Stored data
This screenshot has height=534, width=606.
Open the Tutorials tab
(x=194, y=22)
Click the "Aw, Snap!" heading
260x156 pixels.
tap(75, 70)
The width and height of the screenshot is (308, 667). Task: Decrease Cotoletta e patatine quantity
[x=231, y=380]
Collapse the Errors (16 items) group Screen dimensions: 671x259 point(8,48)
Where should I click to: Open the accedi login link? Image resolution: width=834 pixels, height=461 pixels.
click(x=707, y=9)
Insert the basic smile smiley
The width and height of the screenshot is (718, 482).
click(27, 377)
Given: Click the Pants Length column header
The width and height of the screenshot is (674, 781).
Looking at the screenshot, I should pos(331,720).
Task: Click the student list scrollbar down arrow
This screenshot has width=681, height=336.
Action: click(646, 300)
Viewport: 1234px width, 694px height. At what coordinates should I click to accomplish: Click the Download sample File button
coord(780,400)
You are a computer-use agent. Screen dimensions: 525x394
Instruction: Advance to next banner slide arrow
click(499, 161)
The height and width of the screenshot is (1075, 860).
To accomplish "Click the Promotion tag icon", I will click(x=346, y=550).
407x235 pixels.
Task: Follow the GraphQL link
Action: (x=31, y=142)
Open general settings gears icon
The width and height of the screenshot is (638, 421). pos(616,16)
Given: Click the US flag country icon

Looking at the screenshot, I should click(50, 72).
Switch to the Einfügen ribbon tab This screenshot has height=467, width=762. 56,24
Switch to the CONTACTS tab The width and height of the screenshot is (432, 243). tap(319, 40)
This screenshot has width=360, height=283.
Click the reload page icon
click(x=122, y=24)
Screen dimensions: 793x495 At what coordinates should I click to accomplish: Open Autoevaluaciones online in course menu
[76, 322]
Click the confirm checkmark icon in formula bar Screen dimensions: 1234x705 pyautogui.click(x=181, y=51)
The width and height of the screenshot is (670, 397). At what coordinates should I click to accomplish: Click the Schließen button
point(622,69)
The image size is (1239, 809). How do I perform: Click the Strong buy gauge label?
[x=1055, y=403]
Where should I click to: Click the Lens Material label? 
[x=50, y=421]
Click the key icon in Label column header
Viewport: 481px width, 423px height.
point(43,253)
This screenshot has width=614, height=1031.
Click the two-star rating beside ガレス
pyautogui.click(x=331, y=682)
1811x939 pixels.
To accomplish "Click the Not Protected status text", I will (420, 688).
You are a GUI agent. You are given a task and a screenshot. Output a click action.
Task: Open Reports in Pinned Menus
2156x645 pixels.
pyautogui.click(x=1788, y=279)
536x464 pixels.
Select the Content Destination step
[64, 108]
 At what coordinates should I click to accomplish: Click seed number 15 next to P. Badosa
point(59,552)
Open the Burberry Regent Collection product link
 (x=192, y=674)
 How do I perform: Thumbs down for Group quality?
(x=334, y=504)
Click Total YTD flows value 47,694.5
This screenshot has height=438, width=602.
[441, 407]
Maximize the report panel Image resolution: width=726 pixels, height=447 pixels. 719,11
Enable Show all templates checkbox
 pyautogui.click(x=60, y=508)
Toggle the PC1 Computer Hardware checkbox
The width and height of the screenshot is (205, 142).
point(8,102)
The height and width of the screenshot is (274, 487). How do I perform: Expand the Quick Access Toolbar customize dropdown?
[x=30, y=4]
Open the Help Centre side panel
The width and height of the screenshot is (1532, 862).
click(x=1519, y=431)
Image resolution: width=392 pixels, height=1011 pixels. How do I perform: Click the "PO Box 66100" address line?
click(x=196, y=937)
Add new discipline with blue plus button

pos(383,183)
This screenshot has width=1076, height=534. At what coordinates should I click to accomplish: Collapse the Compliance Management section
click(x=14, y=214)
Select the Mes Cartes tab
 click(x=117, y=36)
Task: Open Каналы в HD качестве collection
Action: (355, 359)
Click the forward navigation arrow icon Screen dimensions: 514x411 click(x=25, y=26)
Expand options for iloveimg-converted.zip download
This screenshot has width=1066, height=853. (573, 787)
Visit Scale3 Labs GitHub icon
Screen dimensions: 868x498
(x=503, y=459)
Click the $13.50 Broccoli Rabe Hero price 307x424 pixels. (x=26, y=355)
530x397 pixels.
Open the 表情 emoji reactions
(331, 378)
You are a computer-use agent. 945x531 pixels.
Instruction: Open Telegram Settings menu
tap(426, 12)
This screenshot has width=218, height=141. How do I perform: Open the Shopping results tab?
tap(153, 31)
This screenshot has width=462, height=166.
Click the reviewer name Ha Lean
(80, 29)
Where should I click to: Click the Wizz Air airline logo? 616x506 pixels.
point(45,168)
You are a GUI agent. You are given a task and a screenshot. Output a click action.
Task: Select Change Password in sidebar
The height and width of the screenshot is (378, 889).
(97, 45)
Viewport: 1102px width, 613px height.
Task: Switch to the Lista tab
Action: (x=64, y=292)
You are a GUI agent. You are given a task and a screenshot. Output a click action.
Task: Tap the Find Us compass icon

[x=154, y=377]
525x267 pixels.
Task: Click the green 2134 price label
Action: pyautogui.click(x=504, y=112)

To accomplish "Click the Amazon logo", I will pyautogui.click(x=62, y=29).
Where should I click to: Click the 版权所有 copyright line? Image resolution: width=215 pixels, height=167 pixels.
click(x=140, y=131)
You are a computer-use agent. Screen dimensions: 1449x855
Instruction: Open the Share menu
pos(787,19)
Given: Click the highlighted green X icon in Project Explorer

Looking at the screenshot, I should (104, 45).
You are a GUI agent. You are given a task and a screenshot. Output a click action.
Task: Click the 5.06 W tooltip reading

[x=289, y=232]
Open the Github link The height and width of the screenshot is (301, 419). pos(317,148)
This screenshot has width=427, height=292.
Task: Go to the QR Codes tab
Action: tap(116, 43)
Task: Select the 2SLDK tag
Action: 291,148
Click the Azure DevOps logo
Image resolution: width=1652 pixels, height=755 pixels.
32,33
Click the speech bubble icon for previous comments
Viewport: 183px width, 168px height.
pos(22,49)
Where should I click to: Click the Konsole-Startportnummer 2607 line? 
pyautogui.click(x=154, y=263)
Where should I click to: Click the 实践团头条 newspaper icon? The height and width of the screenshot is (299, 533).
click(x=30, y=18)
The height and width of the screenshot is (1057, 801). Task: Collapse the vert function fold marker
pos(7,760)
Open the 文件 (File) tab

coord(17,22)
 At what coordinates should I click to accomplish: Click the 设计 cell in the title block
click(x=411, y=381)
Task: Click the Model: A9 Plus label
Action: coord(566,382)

* [ACTIVITY]: Repeat the entries above verbatim, but only from the line that has "Maximize the report" down to the line that has "Click the forward", inclusive.

* [RESPONSE TO THE TASK]:
Maximize the report panel Image resolution: width=726 pixels, height=447 pixels. 719,11
Enable Show all templates checkbox
 pyautogui.click(x=60, y=508)
Toggle the PC1 Computer Hardware checkbox
The width and height of the screenshot is (205, 142).
point(8,102)
The height and width of the screenshot is (274, 487). How do I perform: Expand the Quick Access Toolbar customize dropdown?
[x=30, y=4]
Open the Help Centre side panel
The width and height of the screenshot is (1532, 862).
click(x=1519, y=431)
Image resolution: width=392 pixels, height=1011 pixels. How do I perform: Click the "PO Box 66100" address line?
click(x=196, y=937)
Add new discipline with blue plus button

pos(383,183)
This screenshot has width=1076, height=534. At what coordinates should I click to accomplish: Collapse the Compliance Management section
click(x=14, y=214)
Select the Mes Cartes tab
 click(x=117, y=36)
Task: Open Каналы в HD качестве collection
Action: (355, 359)
Click the forward navigation arrow icon Screen dimensions: 514x411 click(x=25, y=26)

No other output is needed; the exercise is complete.